━━━━━ Passage provided ━━━━━

ECB rejects Turkey's request for swap lines to bolster its economy
In another setback for Turkey and its efforts to bolster its finances during the COVID-19 outbreak, the European Central Bank (ECB) has rejected a request by the country’s central bank for swap lines, according to Yannis Koutsomitis of Greek website Kappa News.
The request, initially made last month, has not been accepted, Koutsomits told Ahval on Thursday, citing an unidentified source. He said an ECB official declined to comment.
Turkey has been facing significant monetary and financial pressures over the past two months due to the coronavirus pandemic, which has pummelled its exports, closed down its tourism industry and put significant pressure on the Turkish lira.
Turkey’s central bank has used tens of billions of dollars of its foreign exchange reserves over the past two months to defend the lira in the foreign exchange markets, reducing its stock of hard cash, net of liabilities, to around zero.
In April, the central bank also applied to the U.S. Federal Reserve for swap lines, but it has appeared very reluctant to agree due to fraught diplomatic ties between Ankara and Washington.
Turkey’s government would need a strong endorsement from U.S. President Donald Trump to gain funding from the Federal Reserve, according to a former Fed committee member.

━━━━━

Task instructions →
Using the article on Turkey's swap line request to the ECB, answer the following questions.
1. Which Turkish industry has the coronavirus pandemic closed down?
2. How much of its foreign exchange reserves has Turkey's central bank used over the past two months to defend the lira?
3. In what month did Turkey's central bank apply to the U.S. Federal Reserve for swap lines?

━━━━━ Data section ━━━━━

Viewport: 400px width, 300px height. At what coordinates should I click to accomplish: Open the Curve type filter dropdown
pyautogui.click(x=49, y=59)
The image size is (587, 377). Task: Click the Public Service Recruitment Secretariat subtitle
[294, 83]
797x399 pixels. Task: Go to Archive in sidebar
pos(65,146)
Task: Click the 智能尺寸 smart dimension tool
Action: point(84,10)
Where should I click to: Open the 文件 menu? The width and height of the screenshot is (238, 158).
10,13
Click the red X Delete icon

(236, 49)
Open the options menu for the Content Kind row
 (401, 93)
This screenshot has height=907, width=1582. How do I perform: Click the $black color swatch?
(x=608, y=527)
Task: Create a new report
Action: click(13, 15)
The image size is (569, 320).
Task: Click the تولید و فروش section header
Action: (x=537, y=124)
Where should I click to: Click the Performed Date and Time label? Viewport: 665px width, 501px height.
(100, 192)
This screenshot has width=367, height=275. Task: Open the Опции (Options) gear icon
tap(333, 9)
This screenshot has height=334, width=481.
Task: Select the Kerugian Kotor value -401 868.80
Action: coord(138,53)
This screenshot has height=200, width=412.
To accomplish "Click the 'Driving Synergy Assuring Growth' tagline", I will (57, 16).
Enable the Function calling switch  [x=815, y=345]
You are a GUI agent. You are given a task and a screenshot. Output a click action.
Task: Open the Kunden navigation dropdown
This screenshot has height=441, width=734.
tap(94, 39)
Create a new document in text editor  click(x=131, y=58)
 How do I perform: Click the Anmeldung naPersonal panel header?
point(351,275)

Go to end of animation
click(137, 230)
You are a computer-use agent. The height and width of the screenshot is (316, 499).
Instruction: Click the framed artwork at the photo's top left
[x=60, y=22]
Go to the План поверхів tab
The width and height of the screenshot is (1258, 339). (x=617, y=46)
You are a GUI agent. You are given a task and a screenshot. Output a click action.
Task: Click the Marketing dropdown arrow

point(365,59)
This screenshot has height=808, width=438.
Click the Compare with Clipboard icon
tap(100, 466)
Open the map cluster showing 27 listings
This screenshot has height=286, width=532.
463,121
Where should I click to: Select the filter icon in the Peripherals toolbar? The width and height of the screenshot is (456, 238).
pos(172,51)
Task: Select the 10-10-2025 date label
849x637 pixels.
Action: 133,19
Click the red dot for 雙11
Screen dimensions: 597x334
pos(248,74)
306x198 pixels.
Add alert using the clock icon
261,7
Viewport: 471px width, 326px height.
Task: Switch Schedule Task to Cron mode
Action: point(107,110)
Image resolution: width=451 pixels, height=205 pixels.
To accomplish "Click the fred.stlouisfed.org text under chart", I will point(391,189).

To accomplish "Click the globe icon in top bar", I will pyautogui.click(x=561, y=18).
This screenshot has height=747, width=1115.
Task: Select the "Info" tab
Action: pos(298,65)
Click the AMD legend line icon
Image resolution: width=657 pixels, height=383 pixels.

━━━━━

Answer to this task →
1. Its tourism industry.
2. Tens of billions of dollars.
3. April.